此外，将带有GST标签的pGEX-4T-1原核表达载体在大肠杆菌BL21(DE3)中诱导表达纯化，获得GST蛋白。

实施例2：GST-PA105融合表达短肽诱导烟草叶片产生超敏反应将纯化所得的GST-PA105融合表达短肽稀释至浓度为20μg/mL，注射四周大小的烟草叶片，以GST蛋白作为阴性对照。5天后可观察到GST-PA105融合表达短肽注射的烟草叶片部位发黄(图2)，即GST-PA105融合表达短肽诱导植物发生超敏反应，使注射部位叶片出现细胞死亡，而对照组没有明显细胞死亡。

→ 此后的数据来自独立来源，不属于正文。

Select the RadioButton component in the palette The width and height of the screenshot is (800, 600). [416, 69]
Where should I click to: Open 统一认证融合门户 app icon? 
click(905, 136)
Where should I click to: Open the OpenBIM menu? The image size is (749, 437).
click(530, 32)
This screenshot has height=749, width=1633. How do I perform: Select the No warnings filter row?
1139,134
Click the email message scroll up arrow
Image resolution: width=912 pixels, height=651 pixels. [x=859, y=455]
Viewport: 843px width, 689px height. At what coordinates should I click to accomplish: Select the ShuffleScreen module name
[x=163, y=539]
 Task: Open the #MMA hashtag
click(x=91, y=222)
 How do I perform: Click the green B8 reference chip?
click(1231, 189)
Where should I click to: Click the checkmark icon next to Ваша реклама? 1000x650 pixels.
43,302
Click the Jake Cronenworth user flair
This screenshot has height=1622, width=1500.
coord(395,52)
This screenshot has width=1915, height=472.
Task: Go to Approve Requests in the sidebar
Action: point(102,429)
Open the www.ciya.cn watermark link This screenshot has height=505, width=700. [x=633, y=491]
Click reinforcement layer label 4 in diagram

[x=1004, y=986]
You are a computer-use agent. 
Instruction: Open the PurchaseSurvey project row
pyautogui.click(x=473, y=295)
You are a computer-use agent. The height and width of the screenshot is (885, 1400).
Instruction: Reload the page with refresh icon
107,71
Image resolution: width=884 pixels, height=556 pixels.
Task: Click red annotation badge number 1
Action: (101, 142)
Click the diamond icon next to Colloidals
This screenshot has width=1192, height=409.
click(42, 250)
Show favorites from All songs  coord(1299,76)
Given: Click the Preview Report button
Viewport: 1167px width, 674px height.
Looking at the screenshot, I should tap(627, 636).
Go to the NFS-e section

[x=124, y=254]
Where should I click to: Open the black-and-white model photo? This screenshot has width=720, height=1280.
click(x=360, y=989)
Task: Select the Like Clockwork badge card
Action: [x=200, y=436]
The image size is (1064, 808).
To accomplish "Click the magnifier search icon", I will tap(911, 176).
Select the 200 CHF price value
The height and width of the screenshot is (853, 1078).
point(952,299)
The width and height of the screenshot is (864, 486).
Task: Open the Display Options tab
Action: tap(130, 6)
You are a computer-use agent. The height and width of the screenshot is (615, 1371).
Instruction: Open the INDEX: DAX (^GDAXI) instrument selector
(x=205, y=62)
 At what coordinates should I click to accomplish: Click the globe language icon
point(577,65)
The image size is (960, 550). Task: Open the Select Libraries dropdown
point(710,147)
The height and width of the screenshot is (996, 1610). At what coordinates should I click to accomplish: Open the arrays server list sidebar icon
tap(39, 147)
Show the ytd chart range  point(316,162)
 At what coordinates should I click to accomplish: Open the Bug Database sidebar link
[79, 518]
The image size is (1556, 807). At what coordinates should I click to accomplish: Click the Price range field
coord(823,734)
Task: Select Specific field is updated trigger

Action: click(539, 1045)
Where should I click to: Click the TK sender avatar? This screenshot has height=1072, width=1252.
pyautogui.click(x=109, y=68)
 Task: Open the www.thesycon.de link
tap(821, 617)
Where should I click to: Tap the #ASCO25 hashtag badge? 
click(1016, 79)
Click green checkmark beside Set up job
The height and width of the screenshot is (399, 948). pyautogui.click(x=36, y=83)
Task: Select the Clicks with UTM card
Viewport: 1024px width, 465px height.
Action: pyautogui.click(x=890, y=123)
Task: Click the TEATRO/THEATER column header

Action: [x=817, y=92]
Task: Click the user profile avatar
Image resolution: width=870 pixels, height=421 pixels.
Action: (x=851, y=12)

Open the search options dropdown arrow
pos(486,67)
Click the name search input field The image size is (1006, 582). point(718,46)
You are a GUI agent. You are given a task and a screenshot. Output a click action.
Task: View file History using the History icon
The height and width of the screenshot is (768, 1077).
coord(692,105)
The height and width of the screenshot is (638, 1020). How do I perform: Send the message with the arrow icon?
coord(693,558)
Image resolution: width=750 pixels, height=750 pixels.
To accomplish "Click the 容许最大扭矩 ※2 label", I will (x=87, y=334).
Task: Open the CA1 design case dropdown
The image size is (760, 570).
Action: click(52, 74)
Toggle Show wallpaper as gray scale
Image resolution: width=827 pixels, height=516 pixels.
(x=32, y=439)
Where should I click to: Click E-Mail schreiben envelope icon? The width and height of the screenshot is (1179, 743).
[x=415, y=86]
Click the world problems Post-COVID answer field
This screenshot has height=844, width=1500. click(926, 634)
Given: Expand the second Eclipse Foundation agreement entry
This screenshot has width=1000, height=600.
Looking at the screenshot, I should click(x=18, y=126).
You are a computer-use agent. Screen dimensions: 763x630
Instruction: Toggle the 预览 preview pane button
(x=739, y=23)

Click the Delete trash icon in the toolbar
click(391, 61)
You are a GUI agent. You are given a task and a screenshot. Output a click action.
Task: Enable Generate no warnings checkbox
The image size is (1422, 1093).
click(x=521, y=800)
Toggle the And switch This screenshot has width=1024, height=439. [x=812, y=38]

实施例3：GST-PA105融合表达短肽抑制芋疫霉菌对芋头叶片的侵染为检测纯化所得的GST-PA105融合表达短肽对芋疫病的防治效果，对芋头叶片进行喷雾接菌芋疫病菌。使用20μg/mL的GST-PA105融合表达短肽提前一天喷施在芋头叶片上并保湿，以GST蛋白作为阴性对照。24h后将芋疫病孢子喷雾接种在芋头叶片上，保湿培养7天，观察叶片的发病情况，并统计叶片的真菌生物量。由图3A可见，GST-PA105融合表达短肽处理组与对照组相比，芋头叶片发病较轻，病斑面积较小。结果表明，GST-PA105融合表达短肽对芋疫病有显著的防治效果。由图3B可见，经GST-PA105融合表达短肽处理后芋头叶片疫霉菌生物量显著低于对照组。以上结果表明，GST-PA105融合表达短肽对芋疫病有显著的防治效果。

上述实施例只是为了说明本发明的技术构思及特点，并不能以此限制本发明的保护范围。凡是根据本发明内容的实质所作出等效的变化或修饰的，都应涵盖在本发明的保护范围内。